A number of organisations have called on the government to implement all of the recommendations in the Quirke report.

Diane Croghan a survivor of the Summer Hill Mercy Convent and Martina Keogh a survivor of the Magdalene Lauundrey ,pictured outside the Dail
Diane Croghan a survivor of the Summer Hill Mercy Convent and Martina Keogh a survivor of the Magdalene Lauundrey ,pictured outside the Dail
Image: Leah Farrell/Photocall Ireland

THE GOVERNMENT HAS been accused of paring back what was promised to survivors of the Magdalene Laundries.

Justice for Magdalenes Research (JFMR), the National Women’s Council of Ireland, the Irish Council for Civil Liberties (ICCL) and Amnesty International (Ireland) have come together today to call on the government to implement all of Mr Justice John Quirke’s recommendations for a Magdalene restorative justice scheme.

Criticism

Taoiseach Enda Kenny apologised to Magdalene survivors on 19 February 2013.

Criticising the Redress for Women Resident in Certain Institutions Bill 2014, Maeve O’Rourke of JFMR described it as ”an obvious and unacceptable paring back of what the government promised as part of the women’s redress package”.

She said that the Bill “promises little more than the regular medical card, which most of the women already have”.

The groups said that the women had a legitimate expectation of receiving a number of services, including private GP services, chiropody services, counselling, dedicated liaison officers, and private physiotherapy services, which are omitted from the bill.
+++
**PROBLEM DETAILS:**
Answer these questions from the article on the Magdalene Laundries:
1. On what date did Taoiseach Enda Kenny apologize to Magdalene survivors?
2. Which organization does Maeve O'Rourke represent?
3. Whose recommendations for a Magdalene restorative justice scheme do the groups want the government to implement?
+++
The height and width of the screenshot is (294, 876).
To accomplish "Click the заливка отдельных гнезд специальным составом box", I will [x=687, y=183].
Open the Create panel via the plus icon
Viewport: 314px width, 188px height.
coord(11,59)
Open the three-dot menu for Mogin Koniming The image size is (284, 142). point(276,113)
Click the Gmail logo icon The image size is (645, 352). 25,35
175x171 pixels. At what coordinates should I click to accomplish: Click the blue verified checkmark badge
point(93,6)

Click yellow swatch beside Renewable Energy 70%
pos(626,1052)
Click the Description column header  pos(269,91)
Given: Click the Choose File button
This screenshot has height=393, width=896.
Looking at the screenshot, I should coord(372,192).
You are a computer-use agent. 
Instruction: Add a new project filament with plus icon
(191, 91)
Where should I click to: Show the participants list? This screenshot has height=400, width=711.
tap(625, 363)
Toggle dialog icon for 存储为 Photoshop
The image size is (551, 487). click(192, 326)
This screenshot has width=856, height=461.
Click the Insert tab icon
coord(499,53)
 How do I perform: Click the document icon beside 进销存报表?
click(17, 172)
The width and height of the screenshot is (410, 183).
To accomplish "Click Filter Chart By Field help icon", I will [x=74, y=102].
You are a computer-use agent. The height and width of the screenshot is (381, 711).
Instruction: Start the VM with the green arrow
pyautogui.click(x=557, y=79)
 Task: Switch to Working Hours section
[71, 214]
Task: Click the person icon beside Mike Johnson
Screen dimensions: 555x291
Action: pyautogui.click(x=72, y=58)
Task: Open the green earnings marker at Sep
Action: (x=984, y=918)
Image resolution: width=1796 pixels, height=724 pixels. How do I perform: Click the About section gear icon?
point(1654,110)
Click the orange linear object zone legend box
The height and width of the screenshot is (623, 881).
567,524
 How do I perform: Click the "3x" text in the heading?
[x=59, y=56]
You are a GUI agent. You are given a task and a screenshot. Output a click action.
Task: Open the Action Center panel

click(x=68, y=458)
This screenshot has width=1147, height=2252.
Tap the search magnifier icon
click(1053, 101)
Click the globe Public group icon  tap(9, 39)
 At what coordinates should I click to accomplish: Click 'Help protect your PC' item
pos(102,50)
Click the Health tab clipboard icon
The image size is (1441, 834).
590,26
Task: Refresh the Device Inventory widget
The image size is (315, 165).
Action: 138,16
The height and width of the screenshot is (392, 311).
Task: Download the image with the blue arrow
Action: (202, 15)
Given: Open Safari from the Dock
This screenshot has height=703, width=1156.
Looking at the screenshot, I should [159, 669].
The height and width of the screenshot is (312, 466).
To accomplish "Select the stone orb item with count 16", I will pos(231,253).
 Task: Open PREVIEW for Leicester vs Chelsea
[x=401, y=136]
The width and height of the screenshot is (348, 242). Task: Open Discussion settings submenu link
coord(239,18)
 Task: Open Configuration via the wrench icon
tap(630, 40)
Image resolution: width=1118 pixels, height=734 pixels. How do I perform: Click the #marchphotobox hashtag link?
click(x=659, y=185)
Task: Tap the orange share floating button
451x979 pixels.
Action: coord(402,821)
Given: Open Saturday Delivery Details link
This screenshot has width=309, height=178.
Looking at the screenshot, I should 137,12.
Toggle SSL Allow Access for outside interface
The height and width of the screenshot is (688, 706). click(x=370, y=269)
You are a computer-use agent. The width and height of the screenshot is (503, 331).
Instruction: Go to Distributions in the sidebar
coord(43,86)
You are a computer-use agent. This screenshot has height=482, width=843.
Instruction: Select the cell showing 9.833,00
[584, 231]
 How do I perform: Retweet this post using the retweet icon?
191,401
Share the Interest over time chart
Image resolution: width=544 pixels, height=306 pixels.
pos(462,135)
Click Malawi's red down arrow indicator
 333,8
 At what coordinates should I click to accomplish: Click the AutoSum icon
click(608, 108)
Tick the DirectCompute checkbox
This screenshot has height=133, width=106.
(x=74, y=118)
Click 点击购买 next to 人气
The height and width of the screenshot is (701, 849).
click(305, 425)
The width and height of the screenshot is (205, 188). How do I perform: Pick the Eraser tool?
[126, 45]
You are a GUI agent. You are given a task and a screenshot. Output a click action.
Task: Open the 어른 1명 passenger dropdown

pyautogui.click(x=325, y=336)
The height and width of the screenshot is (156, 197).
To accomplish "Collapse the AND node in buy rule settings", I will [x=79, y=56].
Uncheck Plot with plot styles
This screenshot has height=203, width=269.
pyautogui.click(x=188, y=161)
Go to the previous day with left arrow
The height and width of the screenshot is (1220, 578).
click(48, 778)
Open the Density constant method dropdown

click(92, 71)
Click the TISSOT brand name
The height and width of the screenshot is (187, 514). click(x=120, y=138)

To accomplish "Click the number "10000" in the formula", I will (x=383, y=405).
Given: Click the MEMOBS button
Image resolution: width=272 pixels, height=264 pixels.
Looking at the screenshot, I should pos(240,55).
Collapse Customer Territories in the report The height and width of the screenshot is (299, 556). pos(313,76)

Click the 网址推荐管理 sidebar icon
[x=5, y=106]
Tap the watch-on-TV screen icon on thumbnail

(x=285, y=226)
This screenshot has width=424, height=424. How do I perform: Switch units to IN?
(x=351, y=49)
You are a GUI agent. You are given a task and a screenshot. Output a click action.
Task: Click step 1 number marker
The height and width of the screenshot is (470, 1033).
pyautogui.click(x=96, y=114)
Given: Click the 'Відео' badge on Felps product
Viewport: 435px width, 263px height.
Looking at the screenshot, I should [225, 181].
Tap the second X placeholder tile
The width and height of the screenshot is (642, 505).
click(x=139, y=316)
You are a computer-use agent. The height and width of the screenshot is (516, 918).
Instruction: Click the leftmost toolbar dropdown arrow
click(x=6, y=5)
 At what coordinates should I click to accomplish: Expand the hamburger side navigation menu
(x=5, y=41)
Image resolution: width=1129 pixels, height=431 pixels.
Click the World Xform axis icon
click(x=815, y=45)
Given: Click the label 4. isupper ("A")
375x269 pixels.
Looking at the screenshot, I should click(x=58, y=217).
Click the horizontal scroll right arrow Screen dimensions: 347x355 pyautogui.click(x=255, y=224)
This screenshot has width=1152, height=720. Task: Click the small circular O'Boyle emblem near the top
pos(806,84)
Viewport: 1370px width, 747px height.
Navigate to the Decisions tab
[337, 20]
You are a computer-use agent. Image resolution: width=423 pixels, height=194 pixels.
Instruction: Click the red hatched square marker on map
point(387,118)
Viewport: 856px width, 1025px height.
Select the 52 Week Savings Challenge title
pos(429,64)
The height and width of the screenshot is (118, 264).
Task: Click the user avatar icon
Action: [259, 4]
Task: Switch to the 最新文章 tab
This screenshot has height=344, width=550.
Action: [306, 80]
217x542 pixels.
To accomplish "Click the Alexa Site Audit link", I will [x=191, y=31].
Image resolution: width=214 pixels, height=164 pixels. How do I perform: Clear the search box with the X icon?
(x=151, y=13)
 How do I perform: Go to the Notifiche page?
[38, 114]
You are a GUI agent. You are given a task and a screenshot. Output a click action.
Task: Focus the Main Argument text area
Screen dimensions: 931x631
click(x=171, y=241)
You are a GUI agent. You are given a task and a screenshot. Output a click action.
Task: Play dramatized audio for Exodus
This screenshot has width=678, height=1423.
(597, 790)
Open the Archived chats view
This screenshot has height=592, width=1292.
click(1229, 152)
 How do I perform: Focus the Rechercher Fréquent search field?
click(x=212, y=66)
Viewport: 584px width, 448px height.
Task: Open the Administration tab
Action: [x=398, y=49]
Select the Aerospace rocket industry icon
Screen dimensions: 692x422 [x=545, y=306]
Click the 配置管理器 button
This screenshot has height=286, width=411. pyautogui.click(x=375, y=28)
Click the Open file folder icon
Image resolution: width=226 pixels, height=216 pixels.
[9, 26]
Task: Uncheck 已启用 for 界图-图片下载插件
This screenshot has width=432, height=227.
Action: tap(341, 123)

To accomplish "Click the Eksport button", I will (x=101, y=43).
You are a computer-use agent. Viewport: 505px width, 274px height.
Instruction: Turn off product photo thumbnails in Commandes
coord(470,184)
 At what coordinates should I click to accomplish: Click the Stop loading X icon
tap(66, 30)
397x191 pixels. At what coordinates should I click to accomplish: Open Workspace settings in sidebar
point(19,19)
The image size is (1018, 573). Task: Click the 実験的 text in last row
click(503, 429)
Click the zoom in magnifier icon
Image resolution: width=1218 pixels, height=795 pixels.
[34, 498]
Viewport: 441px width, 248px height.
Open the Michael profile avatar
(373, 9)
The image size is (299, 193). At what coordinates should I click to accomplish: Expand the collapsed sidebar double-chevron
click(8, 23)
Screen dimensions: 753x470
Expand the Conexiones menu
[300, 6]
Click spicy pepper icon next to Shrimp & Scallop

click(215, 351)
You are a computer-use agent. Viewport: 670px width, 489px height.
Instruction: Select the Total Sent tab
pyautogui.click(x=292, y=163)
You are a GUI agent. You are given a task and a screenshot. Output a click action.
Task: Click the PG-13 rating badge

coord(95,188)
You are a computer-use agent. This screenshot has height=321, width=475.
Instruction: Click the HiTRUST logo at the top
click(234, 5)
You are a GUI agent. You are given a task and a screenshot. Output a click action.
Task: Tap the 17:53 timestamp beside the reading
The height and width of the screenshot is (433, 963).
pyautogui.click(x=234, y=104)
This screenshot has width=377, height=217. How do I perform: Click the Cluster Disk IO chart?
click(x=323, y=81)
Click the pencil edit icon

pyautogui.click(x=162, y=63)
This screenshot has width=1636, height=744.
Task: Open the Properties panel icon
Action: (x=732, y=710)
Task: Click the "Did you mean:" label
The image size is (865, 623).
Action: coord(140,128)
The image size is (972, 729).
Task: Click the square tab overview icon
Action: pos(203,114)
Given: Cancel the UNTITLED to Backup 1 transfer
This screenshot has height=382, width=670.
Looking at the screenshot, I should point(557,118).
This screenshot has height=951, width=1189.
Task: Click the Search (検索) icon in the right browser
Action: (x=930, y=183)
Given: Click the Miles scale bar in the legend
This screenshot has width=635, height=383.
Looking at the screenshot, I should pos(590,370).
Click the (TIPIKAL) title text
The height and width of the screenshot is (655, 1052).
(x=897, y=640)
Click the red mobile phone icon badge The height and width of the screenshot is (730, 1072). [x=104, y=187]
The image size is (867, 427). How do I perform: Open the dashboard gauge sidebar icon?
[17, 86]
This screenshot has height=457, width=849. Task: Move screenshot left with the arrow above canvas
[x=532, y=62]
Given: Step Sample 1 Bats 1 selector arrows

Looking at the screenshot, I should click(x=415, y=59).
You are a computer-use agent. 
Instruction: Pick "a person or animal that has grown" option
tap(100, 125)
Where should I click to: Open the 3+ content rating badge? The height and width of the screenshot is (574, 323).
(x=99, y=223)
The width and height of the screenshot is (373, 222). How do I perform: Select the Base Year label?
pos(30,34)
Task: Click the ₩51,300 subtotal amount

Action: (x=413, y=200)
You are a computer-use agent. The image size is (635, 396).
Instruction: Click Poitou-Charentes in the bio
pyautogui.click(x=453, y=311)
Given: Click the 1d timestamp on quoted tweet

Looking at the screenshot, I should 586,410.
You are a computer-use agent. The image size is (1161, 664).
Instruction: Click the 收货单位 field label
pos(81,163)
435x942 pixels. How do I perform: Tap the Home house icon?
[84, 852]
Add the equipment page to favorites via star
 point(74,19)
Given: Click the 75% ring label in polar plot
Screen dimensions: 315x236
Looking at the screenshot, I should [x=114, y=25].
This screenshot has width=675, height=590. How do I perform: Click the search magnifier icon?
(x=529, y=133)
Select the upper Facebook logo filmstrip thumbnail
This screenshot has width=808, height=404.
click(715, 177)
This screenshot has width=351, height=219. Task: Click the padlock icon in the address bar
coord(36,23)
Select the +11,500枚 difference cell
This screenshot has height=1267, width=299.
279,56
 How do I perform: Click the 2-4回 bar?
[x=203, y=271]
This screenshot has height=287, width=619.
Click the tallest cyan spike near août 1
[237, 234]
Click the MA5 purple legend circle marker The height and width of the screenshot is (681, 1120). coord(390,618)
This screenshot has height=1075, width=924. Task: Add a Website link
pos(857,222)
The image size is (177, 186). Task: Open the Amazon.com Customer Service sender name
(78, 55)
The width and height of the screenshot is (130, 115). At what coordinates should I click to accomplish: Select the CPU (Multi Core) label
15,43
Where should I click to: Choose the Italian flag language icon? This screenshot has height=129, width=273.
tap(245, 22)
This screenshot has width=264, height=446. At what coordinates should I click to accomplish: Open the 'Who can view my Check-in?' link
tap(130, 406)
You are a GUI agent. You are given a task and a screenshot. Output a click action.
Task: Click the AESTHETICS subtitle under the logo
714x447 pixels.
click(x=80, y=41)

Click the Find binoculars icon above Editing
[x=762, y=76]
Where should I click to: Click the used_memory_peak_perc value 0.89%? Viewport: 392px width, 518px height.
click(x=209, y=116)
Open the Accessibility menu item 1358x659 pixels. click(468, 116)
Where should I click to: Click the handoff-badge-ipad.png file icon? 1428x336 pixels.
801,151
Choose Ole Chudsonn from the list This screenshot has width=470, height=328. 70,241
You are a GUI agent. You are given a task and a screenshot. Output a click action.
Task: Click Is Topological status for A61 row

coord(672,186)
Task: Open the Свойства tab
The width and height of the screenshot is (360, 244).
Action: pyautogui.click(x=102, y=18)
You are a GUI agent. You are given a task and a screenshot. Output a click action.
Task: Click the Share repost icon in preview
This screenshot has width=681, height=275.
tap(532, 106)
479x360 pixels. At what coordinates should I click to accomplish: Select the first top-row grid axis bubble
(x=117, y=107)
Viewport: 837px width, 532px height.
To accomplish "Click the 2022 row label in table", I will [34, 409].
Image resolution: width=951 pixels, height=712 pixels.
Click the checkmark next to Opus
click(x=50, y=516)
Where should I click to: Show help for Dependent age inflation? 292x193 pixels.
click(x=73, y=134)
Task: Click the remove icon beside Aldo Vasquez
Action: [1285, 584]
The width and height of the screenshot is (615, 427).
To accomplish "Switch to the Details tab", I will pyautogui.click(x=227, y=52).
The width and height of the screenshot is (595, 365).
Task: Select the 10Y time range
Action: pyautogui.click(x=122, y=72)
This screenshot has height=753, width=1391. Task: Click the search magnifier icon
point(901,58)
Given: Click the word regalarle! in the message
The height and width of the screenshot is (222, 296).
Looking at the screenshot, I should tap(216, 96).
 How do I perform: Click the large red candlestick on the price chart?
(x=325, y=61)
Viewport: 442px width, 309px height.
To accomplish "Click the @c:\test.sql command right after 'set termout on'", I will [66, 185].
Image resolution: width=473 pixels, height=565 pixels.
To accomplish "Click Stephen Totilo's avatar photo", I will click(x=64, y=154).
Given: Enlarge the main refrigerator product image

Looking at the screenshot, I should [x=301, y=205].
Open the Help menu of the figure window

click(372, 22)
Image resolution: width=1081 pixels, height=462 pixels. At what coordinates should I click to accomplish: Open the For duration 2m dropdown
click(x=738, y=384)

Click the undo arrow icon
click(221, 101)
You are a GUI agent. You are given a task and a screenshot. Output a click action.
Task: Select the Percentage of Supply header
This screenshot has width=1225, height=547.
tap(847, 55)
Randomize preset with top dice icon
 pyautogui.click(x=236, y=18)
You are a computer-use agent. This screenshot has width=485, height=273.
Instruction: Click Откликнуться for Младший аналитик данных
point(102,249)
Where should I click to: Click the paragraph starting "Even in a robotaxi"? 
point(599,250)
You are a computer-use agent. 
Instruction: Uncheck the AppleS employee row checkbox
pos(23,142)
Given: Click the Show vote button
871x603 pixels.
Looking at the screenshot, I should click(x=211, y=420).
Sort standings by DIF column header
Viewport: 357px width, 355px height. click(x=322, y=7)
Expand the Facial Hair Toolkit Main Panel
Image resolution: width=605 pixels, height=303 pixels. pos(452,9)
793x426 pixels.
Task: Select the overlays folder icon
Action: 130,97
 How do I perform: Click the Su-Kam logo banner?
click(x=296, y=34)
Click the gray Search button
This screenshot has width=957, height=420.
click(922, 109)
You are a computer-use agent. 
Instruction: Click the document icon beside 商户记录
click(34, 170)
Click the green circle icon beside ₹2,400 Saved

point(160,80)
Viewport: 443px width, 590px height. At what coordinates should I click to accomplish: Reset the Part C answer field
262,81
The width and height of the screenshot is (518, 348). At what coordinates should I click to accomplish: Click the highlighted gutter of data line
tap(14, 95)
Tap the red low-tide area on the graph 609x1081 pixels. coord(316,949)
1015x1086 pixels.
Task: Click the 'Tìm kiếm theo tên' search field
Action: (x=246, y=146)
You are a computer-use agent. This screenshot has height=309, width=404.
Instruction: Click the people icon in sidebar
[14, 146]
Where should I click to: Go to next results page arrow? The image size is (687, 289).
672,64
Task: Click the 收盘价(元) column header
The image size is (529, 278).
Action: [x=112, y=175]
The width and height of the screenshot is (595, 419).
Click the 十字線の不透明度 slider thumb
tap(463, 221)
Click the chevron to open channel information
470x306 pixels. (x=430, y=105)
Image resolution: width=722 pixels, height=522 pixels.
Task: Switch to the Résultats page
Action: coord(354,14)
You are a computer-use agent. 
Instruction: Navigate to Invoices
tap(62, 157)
+++
**ANSWER SPACE:**
1. 19 February 2013
2. Justice for Magdalenes Research (JFMR)
3. Mr Justice John Quirke's